23. The village to which I have referred is situated in the State of Ohio. It contains as yet only about twenty families, or one hundred inhabitants, having a present prospect of a pretty rapid increase of numbers. I will call it, for the sake of a name by which to refer to it, TRIALVILLE, stating at the same time that this is not the real name of the village, which I do not venture to give, as it might be disagreeable to some of the inhabitants to have the glare of public notoriety at so early a day upon their modest experiment. It might also subject them to visits of mere curiosity, or to letters of inquiry, which, without their consent, I have not the right to impose upon them. Another village upon the same principles is being organized in the vicinity of New York.

Under the sobriquet of TRIALVILLE I shall have occasion, however, to refer to the operations at the former of these villages, which have so far proved successful in a practical point of view that it is deemed, on the part of those most interested in this movement, to be a fitting time, now, to call the public attention more generally to the results. The publication of these treatises is in fact the beginning of that effort, which, if the intentions of those of us who are engaged in the enterprise do not fail of realization, will be more and more continuously and urgently put forth from this time forward. We believe that we have a great mission to fulfill,--a gospel of glad tidings to proclaim,--a practical and immediate solution of the whole problem of human rights and their full fruition to expound. While, therefore, we cannot and would not entirely conceal the enthusiastic feelings by which we are prompted in this effort, still, lest it may be thought that such sentiments may have usurped the province of reason, we invite the most cautious investigation and the most rigid scrutiny, not only of the principles we propound, but also of the facts of their practical working. While, therefore, I do not give the real name or exact location of our trial villages to the public at large, for the reasons I have stated, still we are anxious that all the facts relating to them shall be known, and the fullest opportunity for thorough investigation be given to all who may become in any especial degree interested in the subject. The author of this work will be gratified to communicate with all such, and to reply to such inquiries as they may desire to have answered, upon a simple statement of their interest in the subject and their wish to know more of it. The real name and location of our trial towns will be communicated to such, and every facility given for investigation.

Arrangements are contemplated for organizing other villages upon the same principles, and establishing an equitable exchange of products between them. It is not the object of the present work, however, to enter into the history or general plan of the movement, but simply to elucidate a single principle of a new science embracing the field of Ethics and Political Economy.
★ ★ ★ ★ ★ ★ ★
**Job 1**
Reproduce word for word the part of the Trialville passage that opens with the words containing "23. The village" and closes with "of New York.".
**Job 2**
Using the Trialville passage, answer these:
(a) In which state is the village called Trialville situated?
(b) Near which city is another village on the same principles being organized?
(c) What will be communicated to those who state their interest in the subject?
The items that come next have no connection to the Trialville passage.
★ ★ ★ ★ ★ ★ ★
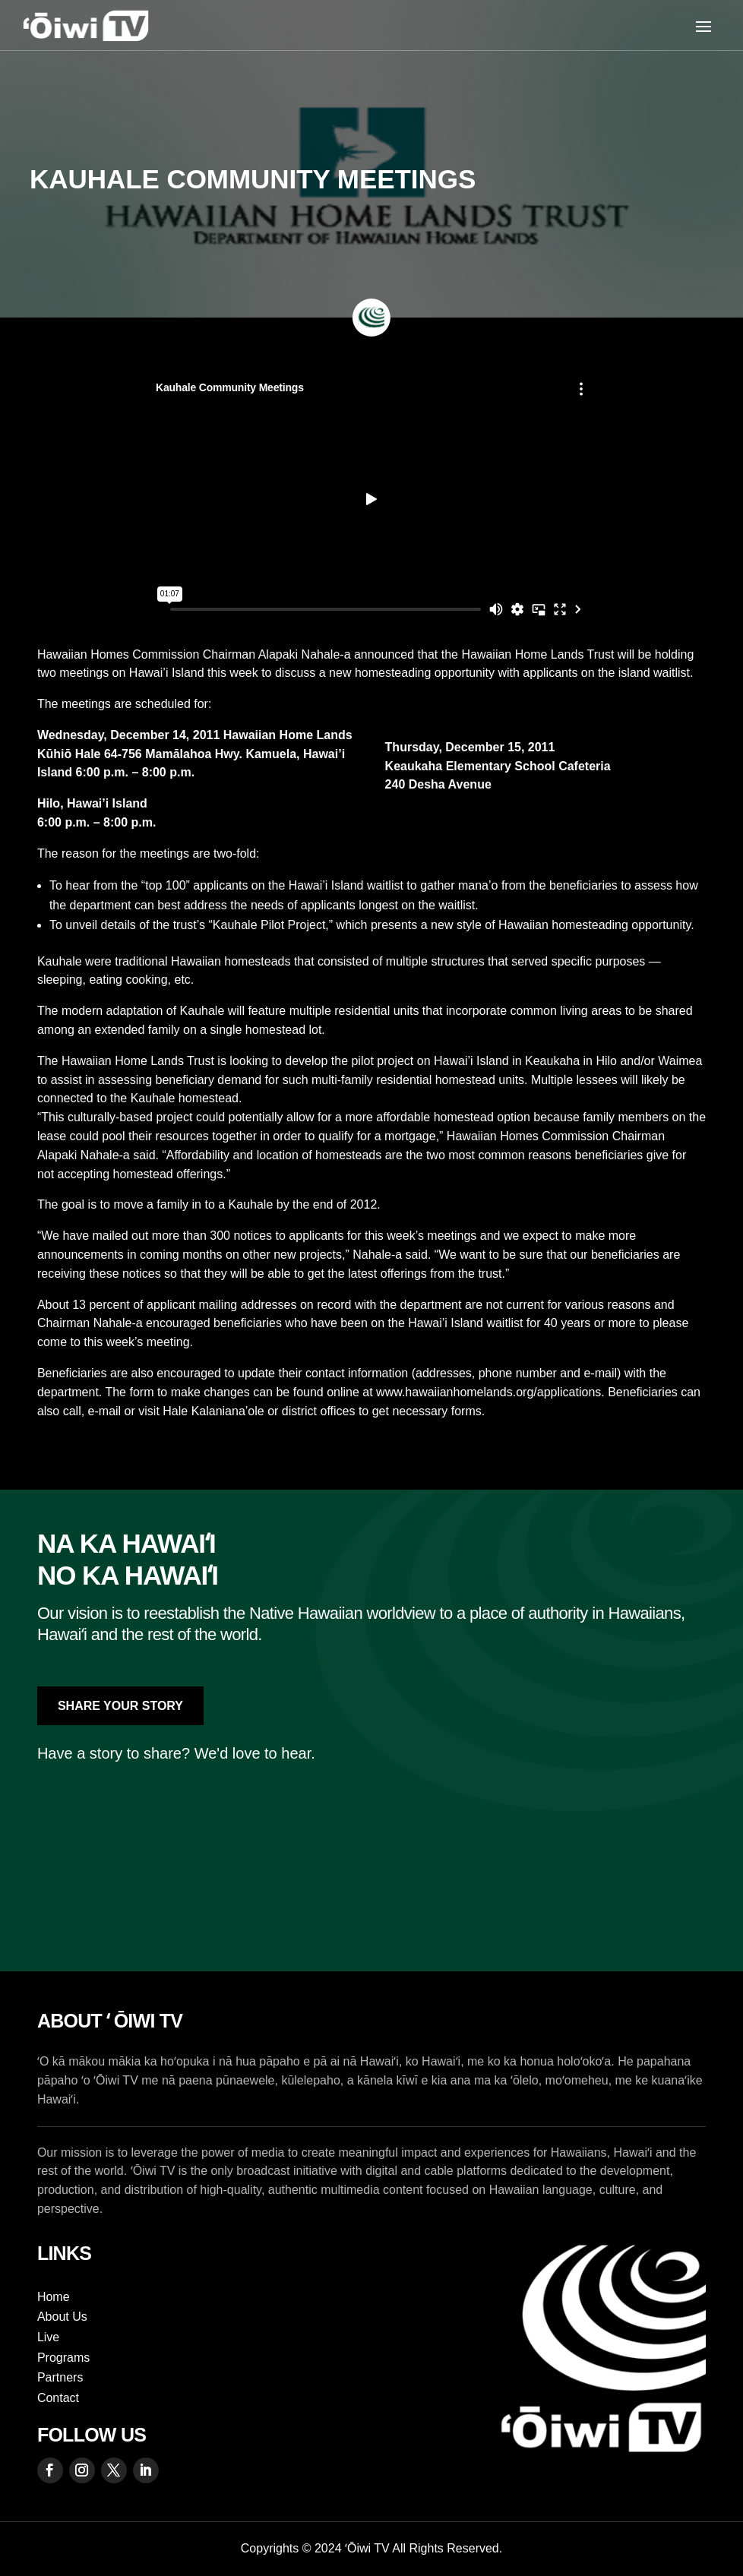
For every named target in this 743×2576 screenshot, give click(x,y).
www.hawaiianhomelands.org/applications (488, 1392)
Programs (63, 2357)
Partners (60, 2377)
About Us (62, 2316)
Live (48, 2337)
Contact (58, 2397)
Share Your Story (120, 1705)
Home (53, 2296)
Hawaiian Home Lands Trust (537, 654)
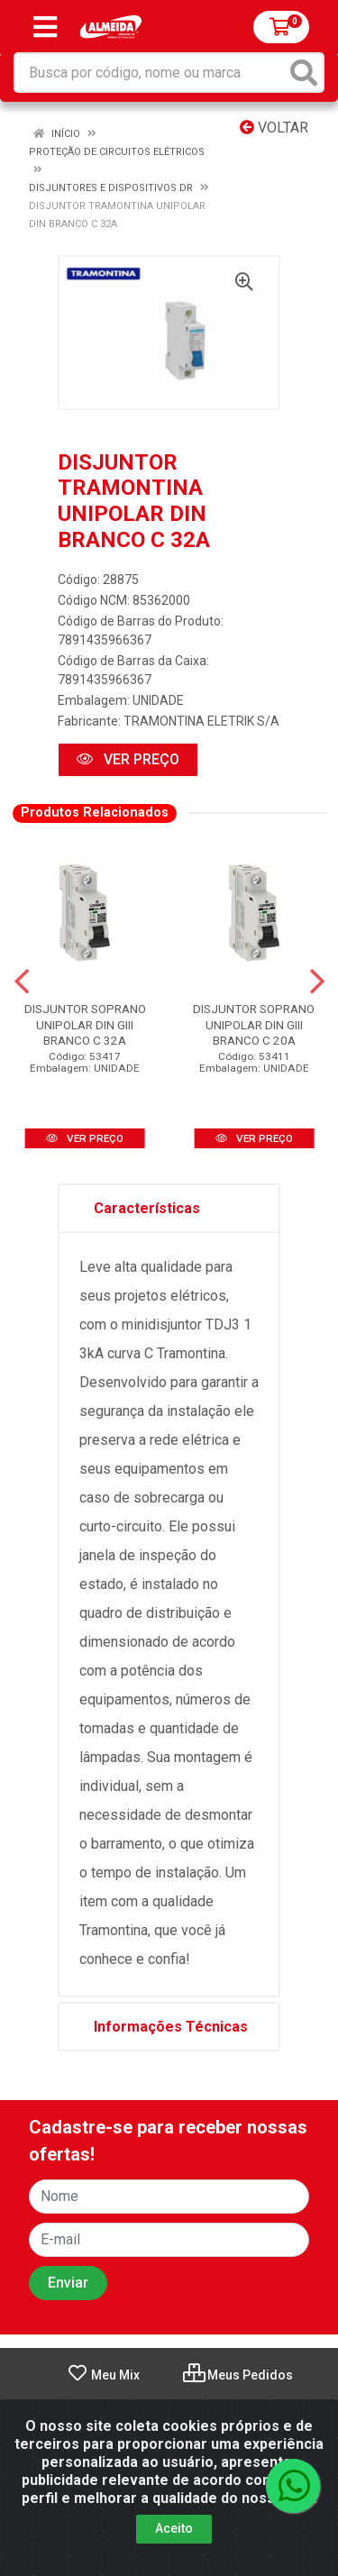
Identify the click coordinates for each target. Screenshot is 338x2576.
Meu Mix (103, 2375)
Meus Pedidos (238, 2375)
★ ★ ★ ★ ★ ★ ★
**Solution 1**
23. The village to which I have referred is situated in the State of Ohio. It contains as yet only about twenty families, or one hundred inhabitants, having a present prospect of a pretty rapid increase of numbers. I will call it, for the sake of a name by which to refer to it, TRIALVILLE, stating at the same time that this is not the real name of the village, which I do not venture to give, as it might be disagreeable to some of the inhabitants to have the glare of public notoriety at so early a day upon their modest experiment. It might also subject them to visits of mere curiosity, or to letters of inquiry, which, without their consent, I have not the right to impose upon them. Another village upon the same principles is being organized in the vicinity of New York.

**Solution 2**
(a) Ohio
(b) New York
(c) The real name and location of the trial towns